Deng Xiaoping

Maintain the Tradition of Hard Struggle


Published: March 23, 1989
Translated by: Unknown
Source: Deng Xiaoping Works
Transcription for MIA: Joonas Laine


China was closed for a long time, which handicapped its economic development. Not until the Third Plenary Session of the Eleventh Central Committee, held at the end of 1978, did we solve this problem. During the ten years from that time to last December, our country scored gratifying achievements. Progress was made both in developing the economy and in raising living standards. Although we made new mistakes, our achievements were dominant. This is our basic assessment. We quadrupled the GNP. That was no small achievement. It can be attributed to our perseverance in socialist modernization, reform and the open policy. We have been following correct lines, principles and policies.

However, although we haven’t made any major mistakes, we have made many minor ones, because we have no experience. Without experience, we couldn’t help blundering and shall no doubt blunder again. The current problem is inflation. Prices have gone up very rapidly, making things difficult for the country and the people. We are aware of this problem and are prepared to spend two years or more solving it. One thing we have learned is that when development is going smoothly, we have to foresee new problems and keep to an appropriate pace; if the economy overheats, it may well cause trouble.

In short, in formulating a policy, we have to proceed from realities. If we take the realities into account, we shall not make major mistakes. Once we discover a mistake, we should not conceal or ignore it but correct it immediately, to create better conditions for economic development. I think the situation in China is promising, because inflation is more serious in many other countries. So long as the people of the whole country achieve unity of thinking, inflation will not be difficult to overcome. We are confident that we can quadruple the GNP by the end of this century.

Since our victory in the revolution, we have pursued a policy of opposing hegemonism, preserving world peace and supporting the struggles of all oppressed nations for independence and liberation. These tasks are not finished and may continue for at least a hundred years. It is no easy thing to oppose hegemonism. In 1949 Chairman Mao Zedong declared that the Chinese people had stood up. China has achieved status: people dare not look down upon us. Hegemonists and imperialists always bully the developing countries, including African countries, by interfering in their efforts to shake off control, develop their economies and obtain political independence. They do the same to China. The parliament of a certain power adopts one resolution interfering in our internal affairs today and another tomorrow. But China is a vast country with one billion people who have stood up. We are not terrified by these interferences; we can either ignore them or lodge protests.

Since the Taiwan issue remains unsolved, we still confront the task of reunifying the country. If a big developing country like China still has to safeguard its sovereignty, independence and territorial integrity, it is obvious that the other developing countries of the Third World will have a hard time maintaining their sovereignty and independence. They should therefore unite to struggle together.

We are closely following Africa’s development and progress towards prosperity. We are pleased to see that many African countries have become independent since the Second World War, creating the best conditions for development. After years of struggle, the international situation is becoming more relaxed, and a world war can be avoided. The African countries should take advantage of this favourable peaceful environment to develop.
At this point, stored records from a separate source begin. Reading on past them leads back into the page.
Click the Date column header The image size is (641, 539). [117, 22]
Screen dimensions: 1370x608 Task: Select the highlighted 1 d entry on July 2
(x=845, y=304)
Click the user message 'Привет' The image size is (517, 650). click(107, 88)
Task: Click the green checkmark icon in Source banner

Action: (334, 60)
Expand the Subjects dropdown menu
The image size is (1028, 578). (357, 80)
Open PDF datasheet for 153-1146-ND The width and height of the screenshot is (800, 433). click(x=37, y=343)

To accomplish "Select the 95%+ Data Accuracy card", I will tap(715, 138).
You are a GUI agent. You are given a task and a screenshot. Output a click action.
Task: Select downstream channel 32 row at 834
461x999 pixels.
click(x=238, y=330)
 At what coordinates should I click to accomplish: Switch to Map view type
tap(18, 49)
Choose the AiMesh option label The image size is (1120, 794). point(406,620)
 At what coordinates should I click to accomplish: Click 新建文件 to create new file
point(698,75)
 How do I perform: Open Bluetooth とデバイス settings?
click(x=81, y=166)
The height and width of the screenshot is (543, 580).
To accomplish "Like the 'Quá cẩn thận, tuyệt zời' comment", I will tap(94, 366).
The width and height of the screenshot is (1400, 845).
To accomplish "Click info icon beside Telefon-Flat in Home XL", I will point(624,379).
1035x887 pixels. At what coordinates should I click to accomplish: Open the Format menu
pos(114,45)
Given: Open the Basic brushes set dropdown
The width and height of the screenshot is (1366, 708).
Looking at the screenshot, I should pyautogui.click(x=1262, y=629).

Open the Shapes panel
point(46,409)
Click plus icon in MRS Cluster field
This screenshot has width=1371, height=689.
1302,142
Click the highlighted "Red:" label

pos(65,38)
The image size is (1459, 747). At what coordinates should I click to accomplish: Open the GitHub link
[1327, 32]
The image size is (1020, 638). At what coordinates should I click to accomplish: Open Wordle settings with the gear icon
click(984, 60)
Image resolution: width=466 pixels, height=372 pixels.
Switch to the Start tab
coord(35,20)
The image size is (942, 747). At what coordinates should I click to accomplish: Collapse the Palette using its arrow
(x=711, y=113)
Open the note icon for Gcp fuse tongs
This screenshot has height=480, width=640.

They should work out strategies and policies for development in accordance with actual conditions in each country, and they should unite so that all their people will work together to promote economic development. I agree that you do not institute socialism immediately after a successful revolution. I have told quite a few African friends that they should not be hasty about establishing socialism. They should not pursue a closed policy either, because that is not the way to develop. You are right in this respect. In a word, we should not close our doors. The biggest lesson we have learned is that we should not isolate ourselves from the rest of the world, lest we become ill-informed. While we were fast asleep, the worldwide technological revolution would be forging ahead.

Over the last ten years China has been developing steadily. Our biggest mistake has been in the area of education. Political and ideological work has been weakened, and we have not done enough to expand education. After sober consideration, we have realized that that mistake is more serious than inflation and other problems. The most important lesson is that at a time when the economy was expanding and the standard of living rising, we failed to tell our people, including the Communist Party members, that they should still maintain the tradition of hard struggle. That is the only way to resist corruption. We must therefore strengthen political and ideological work among our people and encourage them to struggle hard. That is what we have learned from decades of development. We are not rich and cannot offer you much financial help, but we can share our experience with our friends. That too is a kind of help.

(Excerpt from a talk with President Yoweri Museveni of the Republic of Uganda.)